Illinois Legislature
- In office 1826–1828

Personal details
- Born: 1782 Maryland, U.S.
- Died: December 1847 (aged 64–65) Monroe City

Military service
- Allegiance: United States
- Branch/service: Illinois Militia
- Rank: Colonel
- Commands: Spy Battalion
- Battles/wars: Black Hawk War

= General Thomas James =

1 Nov 1782 - 17 Dec 1847

Thomas James (1782–1847) was a trapper and hunter who took part in the expedition with the Missouri Fur Company that was contracted by Meriwether Lewis to safeguard the Mandan Chief Shehaka back to his tribe up the Missouri River. During the expedition he traded with Indians and hunted Beaver in the Rocky Mountains. James was also enlisted with the Illinois militia and held command over the spy battalion during the Black Hawk War.

==Early life and career==
Thomas James was of Welsh descent, born in Maryland in 1782. His father was Joseph Austin James and his mother was Elizabeth Hosten. In 1803, the family went in search of a new home in the West, living in various locations at Kentucky, and Illinois, until reaching Missouri in 1807 near Florissant.

During this time, Lewis and Clark returned from their expedition, bringing with them the Mandan Indian Chief Shehaka from the Upper Missouri to visit the "Great Father" at Washington City. When Lewis was appointed Governor of Missouri Territory, he sent Chief Shehaka up the Missouri with an escort of about 40 United States troops under the command of Captain Prior. On their arrival to the country of "Rickaree"s, a warlike Indian tribe attacked the Mandans and killed eight or ten soldiers while the rest retreated with Shehaka to St. Louis. With the formation of the Missouri Fur Company, an expedition was proposed to head up the Missouri and into the Rocky Mountains during Spring of 1809. Governor Lewis contracted with the company to convey the Mandan Chief back to his tribe for the sum of $10,000. Thomas James enlisted in this expedition and the money was raised for trading with the Indians and trapping Beaver along the headwaters of the Missouri and Columbia rivers. The total party consisted of 350 men.

After the expedition, he started a career in milling. He purchased Kinney's Mill near the village of New Design in Monroe County, Illinois. This location was known for a time as "James' Mill." and later became known as Monroe City, Illinois.

In 1825, he was elected as a general in the Illinois militia, becoming also a member of the Illinois legislature, where he served between 1826 and 1828. In 1827 he was also appointed postmaster at the town of James' Mills and kept the position for many years.

==Black Hawk War==
James served as a major in the Black Hawk War, having a "spy battalion" under his command that was composed of three companies. They were led by Captain Daniel Price, Peter Warren, and Thomas Harrison.

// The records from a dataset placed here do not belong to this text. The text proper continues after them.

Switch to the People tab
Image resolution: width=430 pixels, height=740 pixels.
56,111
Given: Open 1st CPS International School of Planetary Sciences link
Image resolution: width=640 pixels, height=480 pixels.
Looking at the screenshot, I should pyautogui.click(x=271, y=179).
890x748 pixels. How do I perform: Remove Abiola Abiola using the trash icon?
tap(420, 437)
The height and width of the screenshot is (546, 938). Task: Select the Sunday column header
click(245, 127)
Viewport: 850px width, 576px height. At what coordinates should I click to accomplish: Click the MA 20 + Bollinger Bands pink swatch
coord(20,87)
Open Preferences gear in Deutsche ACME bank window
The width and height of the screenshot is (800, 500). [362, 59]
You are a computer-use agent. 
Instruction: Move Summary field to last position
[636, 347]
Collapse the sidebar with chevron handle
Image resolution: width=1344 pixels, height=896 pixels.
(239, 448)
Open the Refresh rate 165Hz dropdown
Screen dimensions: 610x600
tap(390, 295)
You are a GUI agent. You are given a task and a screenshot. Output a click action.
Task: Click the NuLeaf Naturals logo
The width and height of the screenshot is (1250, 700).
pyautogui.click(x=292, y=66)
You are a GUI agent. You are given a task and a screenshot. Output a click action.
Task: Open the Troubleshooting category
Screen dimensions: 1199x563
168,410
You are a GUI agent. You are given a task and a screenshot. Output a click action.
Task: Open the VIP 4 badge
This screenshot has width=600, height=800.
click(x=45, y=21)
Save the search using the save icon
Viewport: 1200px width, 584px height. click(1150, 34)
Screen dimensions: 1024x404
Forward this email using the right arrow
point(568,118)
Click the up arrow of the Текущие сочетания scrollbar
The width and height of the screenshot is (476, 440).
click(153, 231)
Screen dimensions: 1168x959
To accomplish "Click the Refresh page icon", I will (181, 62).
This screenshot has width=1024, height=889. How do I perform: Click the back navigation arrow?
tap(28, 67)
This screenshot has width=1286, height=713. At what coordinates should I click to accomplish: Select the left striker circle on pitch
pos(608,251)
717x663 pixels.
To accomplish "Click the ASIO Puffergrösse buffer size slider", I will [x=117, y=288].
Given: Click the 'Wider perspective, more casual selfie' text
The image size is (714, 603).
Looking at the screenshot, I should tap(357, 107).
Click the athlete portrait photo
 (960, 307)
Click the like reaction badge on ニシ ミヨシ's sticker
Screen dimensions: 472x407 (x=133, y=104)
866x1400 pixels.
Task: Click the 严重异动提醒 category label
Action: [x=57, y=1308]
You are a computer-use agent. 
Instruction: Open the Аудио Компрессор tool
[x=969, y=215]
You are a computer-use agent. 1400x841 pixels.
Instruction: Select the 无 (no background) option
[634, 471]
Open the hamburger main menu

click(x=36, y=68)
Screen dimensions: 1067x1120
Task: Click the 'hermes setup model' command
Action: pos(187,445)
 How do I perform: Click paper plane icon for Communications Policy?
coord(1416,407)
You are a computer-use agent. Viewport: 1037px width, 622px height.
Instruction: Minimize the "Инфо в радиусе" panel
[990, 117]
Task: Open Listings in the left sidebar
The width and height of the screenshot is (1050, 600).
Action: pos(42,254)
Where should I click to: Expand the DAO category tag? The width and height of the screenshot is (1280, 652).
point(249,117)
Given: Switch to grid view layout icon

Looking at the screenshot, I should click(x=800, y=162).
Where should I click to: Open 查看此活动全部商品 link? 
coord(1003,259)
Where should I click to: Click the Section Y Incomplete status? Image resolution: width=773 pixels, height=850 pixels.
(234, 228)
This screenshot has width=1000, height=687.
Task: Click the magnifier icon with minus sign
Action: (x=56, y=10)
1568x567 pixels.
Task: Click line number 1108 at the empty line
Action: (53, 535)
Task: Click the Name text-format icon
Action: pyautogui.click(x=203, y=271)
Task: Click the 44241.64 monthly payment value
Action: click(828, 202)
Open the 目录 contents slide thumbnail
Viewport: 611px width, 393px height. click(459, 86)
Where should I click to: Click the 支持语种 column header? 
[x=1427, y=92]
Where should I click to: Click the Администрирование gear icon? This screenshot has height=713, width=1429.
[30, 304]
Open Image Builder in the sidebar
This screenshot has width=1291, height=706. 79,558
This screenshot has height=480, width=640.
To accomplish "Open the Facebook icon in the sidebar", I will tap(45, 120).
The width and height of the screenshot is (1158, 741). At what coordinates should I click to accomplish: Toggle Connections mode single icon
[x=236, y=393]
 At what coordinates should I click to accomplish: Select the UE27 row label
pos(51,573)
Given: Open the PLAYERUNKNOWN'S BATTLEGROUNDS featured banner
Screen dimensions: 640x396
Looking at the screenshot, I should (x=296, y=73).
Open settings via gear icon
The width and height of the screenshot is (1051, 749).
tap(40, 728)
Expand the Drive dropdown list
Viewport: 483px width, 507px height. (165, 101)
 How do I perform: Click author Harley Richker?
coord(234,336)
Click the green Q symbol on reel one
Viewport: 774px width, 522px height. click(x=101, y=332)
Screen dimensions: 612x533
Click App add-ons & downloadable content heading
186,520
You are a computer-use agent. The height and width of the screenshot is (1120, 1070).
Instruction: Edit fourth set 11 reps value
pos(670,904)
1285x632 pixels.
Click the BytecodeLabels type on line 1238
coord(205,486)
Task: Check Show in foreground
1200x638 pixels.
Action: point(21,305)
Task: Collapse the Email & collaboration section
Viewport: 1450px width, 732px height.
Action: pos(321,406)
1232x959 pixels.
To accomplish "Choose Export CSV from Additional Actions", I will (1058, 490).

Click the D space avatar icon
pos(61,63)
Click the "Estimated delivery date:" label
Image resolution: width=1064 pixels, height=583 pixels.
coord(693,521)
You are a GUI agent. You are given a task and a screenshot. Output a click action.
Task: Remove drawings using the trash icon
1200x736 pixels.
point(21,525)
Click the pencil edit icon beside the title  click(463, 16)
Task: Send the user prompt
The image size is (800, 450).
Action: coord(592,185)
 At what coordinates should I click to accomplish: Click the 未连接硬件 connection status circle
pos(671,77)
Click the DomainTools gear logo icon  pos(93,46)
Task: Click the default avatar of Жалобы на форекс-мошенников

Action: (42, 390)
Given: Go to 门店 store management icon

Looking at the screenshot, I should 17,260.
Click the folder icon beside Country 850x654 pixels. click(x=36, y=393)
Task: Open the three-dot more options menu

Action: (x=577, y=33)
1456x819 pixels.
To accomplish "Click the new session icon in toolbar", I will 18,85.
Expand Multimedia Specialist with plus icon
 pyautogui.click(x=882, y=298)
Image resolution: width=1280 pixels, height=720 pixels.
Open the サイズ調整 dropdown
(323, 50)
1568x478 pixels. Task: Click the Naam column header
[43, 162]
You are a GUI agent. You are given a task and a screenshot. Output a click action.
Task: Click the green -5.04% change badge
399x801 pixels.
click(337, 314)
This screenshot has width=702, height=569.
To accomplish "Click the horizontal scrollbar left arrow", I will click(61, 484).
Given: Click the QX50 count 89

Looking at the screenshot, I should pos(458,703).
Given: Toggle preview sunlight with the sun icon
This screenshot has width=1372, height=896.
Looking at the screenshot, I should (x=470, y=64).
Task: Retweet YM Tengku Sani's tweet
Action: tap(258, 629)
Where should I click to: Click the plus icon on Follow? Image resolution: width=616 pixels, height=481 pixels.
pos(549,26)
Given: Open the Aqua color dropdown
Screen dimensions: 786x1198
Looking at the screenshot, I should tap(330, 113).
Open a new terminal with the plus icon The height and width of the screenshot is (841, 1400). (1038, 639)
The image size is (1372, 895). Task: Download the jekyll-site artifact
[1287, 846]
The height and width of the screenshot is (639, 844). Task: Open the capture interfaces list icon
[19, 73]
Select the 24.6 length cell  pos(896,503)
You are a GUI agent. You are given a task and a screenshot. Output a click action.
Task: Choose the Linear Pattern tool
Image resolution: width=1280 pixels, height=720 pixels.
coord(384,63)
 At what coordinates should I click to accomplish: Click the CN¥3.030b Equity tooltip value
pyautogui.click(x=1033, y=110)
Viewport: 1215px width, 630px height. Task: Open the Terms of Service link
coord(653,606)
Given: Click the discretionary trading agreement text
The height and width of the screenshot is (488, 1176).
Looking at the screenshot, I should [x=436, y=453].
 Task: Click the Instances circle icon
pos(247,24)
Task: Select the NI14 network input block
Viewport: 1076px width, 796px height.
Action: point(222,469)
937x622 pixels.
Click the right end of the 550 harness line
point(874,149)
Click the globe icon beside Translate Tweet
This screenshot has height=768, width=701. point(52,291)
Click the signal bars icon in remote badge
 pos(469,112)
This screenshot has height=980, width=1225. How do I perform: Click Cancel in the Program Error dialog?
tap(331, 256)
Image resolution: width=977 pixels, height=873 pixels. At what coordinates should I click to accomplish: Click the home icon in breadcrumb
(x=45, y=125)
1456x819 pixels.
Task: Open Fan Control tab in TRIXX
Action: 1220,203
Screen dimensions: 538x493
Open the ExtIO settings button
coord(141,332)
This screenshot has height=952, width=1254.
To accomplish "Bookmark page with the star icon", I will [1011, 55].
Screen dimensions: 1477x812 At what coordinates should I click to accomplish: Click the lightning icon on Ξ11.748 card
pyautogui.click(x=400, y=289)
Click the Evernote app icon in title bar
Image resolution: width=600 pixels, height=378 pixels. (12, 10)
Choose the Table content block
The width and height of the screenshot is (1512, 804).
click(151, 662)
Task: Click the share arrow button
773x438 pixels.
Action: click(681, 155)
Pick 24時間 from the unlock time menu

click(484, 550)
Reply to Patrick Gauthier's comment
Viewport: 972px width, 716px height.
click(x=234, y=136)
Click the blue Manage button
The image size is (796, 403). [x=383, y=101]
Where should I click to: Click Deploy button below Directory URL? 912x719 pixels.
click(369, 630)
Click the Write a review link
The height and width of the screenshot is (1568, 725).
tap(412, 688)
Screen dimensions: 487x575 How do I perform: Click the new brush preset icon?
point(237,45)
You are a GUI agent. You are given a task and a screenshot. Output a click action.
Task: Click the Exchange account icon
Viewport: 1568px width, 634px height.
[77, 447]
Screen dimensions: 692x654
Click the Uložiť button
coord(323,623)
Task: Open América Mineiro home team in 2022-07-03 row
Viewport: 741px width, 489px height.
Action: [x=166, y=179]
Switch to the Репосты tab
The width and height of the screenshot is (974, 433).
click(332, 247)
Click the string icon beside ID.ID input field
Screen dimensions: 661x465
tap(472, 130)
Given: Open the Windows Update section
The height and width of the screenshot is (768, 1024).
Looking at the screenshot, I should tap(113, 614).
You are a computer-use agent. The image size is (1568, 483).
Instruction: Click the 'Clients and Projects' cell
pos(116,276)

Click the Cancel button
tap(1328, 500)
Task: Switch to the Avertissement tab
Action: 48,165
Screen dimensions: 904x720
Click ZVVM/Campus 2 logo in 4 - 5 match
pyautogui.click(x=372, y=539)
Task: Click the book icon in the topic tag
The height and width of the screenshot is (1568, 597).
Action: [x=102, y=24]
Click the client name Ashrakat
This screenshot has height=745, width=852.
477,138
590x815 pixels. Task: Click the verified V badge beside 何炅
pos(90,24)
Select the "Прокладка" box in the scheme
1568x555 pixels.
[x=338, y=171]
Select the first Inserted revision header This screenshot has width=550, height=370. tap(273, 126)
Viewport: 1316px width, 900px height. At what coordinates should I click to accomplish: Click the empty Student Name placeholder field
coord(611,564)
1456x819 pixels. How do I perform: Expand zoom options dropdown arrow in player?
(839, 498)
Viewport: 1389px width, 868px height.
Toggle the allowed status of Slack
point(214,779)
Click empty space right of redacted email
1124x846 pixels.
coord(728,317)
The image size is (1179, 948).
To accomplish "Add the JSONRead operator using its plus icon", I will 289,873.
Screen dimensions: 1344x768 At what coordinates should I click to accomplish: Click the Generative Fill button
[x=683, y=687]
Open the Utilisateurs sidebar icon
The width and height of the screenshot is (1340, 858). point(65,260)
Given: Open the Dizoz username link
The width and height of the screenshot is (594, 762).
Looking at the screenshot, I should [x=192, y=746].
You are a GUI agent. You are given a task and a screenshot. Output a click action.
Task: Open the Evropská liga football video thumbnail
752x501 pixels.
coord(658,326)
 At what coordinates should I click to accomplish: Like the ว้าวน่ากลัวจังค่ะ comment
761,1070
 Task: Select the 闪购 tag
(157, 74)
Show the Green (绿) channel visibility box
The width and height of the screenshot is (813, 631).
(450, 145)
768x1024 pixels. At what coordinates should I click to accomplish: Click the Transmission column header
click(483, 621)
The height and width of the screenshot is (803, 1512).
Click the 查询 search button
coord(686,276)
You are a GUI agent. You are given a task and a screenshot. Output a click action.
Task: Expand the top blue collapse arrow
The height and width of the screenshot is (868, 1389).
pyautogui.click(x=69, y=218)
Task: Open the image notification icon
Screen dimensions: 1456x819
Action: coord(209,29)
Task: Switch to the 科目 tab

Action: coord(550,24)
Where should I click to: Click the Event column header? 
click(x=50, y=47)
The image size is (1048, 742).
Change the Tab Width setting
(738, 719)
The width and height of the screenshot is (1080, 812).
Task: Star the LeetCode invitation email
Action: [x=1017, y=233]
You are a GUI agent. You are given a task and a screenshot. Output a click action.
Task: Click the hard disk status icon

Albert Sidney Johnson signed orders designating Thomas James as a colonel during the war.

==Death==
At the close of the war, James returned to his former employments and died at Monroe City in December 1847.

==Works==
A year before his death, he published the work Three Years Among the Indians and Mexicans as a memoir of expeditions as a hunter and trapper, wherein he details the a literary illustration of the character and customs of the Indians and Mexicans, accounting too of the battles he found himself in.